IXTAPA, Mexico — “There is no such thing as a blacklist anymore,” George Clooney declared in 2005 while promoting his black-and-white hagiography of Edward R. Murrow, “Good Night, And Good Luck.”
One eternally optimistic showman who has endured the Red Scare as well as the current Hollywood political disorder (let’s not call it the “b-word” and upset Rosemary Clooney’s nephew) is actor-raconteur - and my father-in-law - Orson Bean, who last week took our entire family to Mexico for his 80th birthday.
Orson was the young, hot comic on “The Ed Sullivan Show” when Mr. Sullivan told him he could no longer perform on the show owing to his 1956 outing in the anti-Commie newsletter, Red Channels. Today, Orson is a conservative Republican and once again on the wrong side of the censors.
Timing is everything.
“Aside from the inconvenience of having a career ruined, being blacklisted in the ‘50s was kind of cool,” Orson recalled over watered-down dark rum pina coladas poolside at Club Med.
“You were doing ‘the right thing.’ Hot, left-wing girls admired you. You hadn’t ‘named names.’ The New York Times was on your side. And you knew it would pass. Things always do in America. The glory of this country is that it’s a centrist nation. The pendulum swings just so far to the left, then it swings back to the right. You have to have lived a long life to experience this. It has a calming effect.”
Unfortunately, this time around the New York Times and the left-wing girls play an integral role in keeping the pendulum right where it is - and that is far to the left.
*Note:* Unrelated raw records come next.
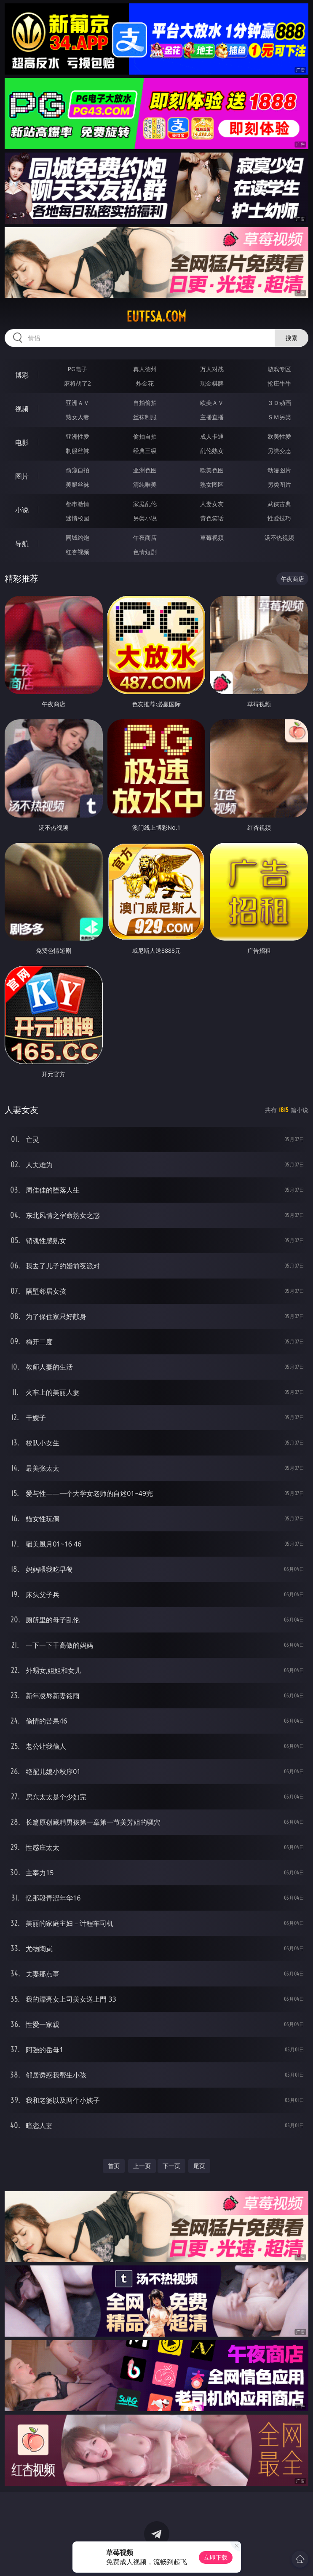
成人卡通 (212, 436)
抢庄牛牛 (279, 383)
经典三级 (145, 451)
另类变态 (279, 451)
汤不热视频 (279, 537)
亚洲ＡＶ (77, 403)
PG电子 (78, 369)
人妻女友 (212, 504)
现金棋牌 (212, 383)
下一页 (171, 2166)
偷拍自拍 (145, 436)
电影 (22, 442)
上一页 (142, 2166)
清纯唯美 (145, 484)
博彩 (22, 375)
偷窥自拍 (77, 470)
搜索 (291, 338)
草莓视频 (212, 537)
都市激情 (77, 504)
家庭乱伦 (145, 504)
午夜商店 (145, 537)
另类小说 (145, 518)
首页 (114, 2166)
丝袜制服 (145, 417)
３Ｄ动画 (279, 403)
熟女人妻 (77, 417)
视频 (22, 408)
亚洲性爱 (77, 436)
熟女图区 (212, 484)
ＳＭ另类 (279, 417)
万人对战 (212, 369)
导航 (22, 543)
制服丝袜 (77, 451)
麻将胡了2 (77, 383)
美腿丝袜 (77, 484)
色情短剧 (145, 552)
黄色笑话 (212, 518)
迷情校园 (77, 518)
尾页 (199, 2166)
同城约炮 (77, 537)
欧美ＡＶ (212, 403)
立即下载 (215, 2557)
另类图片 (279, 484)
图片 (22, 476)
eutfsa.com (156, 316)
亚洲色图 (145, 470)
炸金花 (145, 383)
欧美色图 (212, 470)
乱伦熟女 (212, 451)
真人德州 (145, 369)
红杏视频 (77, 552)
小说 (22, 510)
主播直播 (212, 417)
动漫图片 (279, 470)
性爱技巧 (279, 518)
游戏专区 (279, 369)
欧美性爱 (279, 436)
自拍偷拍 (145, 403)
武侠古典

But hope springs eternal.
“For anybody who would blacklist you,” party spokesman Clooney said, elaborating on Hollywood’s clean bill of health, “there are 50 people that would hire you now.”
Even while Mr. Clooney contradicts his bold statement that there is no blacklist in Hollywood (apparently because only a small minority practices it), he basically gets it right.
For ignoring the crimes of brutal dictators while ripping our democratically elected president during a time of war, Mr. Clooney probably wouldn’t be hired by one Hollywood producer - and I think I know him. And he wouldn’t hire Vanessa Redgrave, Sean Penn, Tim Robbins, Woody Harrelson, Jessica Lange, John Cusack or Danny Glover, either. Bias happens.
The problem occurs when the 50-to-1 ratio is flipped and Mr. Clooney and his allegedly egalitarian allies are doing most of the hiring. Remember his pal Julia Roberts’ slurs against Republicans? “Repugnant” Reaganites and “reptilian” Bushies planning to work on the “Ocean’s 14” set have mastered a code of conduct: silence.
And when like minds aren’t meeting each other at work, and they aren’t schmoozing Monday morning at Hugo’s, and they aren’t talking about what they care about, then they aren’t making projects they believe in.
That’s hardly a free and creative environment. But maybe Hollywood stopped being that a while ago.Sorry, George.
When a big star like Bruce Willis sees his New York bar protested for his being a Republican, and his Hollywood pals don’t rally to his defense, it’s no wonder Mr. Willis doesn’t talk openly about politics anymore.
It may not be a blacklist. But it is opaque and effective. And it is repugnant, Julia.